_What this task involves_
Beneath this instruction is a listing. Transcribe from it only the stretch from the line with "Home (33, 2066)" through the line with "The Arabic Language", both end lines included, exactly as written.

□ □ □ □ □

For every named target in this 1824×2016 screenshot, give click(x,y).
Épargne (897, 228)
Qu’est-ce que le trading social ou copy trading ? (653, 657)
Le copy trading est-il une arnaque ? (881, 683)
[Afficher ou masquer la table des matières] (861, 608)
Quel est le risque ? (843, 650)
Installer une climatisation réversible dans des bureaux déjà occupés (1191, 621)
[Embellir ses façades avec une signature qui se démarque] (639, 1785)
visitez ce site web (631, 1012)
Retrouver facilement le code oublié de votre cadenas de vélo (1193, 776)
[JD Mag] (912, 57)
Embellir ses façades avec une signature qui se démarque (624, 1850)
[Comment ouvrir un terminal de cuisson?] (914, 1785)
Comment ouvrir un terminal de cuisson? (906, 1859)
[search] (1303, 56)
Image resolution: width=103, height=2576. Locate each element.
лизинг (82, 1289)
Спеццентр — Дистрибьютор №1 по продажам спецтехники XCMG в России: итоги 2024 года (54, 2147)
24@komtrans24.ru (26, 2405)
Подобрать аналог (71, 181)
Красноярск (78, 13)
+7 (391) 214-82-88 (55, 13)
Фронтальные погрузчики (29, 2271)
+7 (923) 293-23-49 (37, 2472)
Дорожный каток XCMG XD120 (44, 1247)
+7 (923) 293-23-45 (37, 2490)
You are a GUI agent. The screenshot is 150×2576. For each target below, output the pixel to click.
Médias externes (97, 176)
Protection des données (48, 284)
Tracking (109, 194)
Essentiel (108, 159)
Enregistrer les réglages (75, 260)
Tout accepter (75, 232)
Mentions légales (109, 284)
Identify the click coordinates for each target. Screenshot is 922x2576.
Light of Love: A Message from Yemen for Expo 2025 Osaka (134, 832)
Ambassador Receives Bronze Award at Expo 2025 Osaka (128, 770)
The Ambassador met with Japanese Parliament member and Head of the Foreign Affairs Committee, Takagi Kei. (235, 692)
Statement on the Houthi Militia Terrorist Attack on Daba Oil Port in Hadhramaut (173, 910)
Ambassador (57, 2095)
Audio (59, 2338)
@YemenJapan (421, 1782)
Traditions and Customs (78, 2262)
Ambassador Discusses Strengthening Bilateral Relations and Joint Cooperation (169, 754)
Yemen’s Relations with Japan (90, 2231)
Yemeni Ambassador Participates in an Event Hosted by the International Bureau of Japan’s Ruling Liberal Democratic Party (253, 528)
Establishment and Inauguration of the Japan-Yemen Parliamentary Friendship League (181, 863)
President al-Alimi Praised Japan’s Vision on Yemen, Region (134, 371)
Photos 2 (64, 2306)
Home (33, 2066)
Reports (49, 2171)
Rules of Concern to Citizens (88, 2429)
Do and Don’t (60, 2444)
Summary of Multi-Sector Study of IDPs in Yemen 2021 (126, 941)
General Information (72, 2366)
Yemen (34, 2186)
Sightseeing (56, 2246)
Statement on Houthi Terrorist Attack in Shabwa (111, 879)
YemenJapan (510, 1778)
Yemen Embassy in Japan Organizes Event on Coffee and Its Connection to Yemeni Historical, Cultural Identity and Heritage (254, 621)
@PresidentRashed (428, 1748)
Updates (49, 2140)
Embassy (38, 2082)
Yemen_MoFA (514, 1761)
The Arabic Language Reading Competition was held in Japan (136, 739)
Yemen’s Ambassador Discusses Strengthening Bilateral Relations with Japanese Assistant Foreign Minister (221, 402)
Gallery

□ □ □ □ □

_Expected answer_
Home (33, 2066)
Reports (49, 2171)
Rules of Concern to Citizens (88, 2429)
Do and Don’t (60, 2444)
Summary of Multi-Sector Study of IDPs in Yemen 2021 (126, 941)
General Information (72, 2366)
Yemen (34, 2186)
Sightseeing (56, 2246)
Statement on Houthi Terrorist Attack in Shabwa (111, 879)
YemenJapan (510, 1778)
Yemen Embassy in Japan Organizes Event on Coffee and Its Connection to Yemeni Historical, Cultural Identity and Heritage (254, 621)
@PresidentRashed (428, 1748)
Updates (49, 2140)
Embassy (38, 2082)
Yemen_MoFA (514, 1761)
The Arabic Language Reading Competition was held in Japan (136, 739)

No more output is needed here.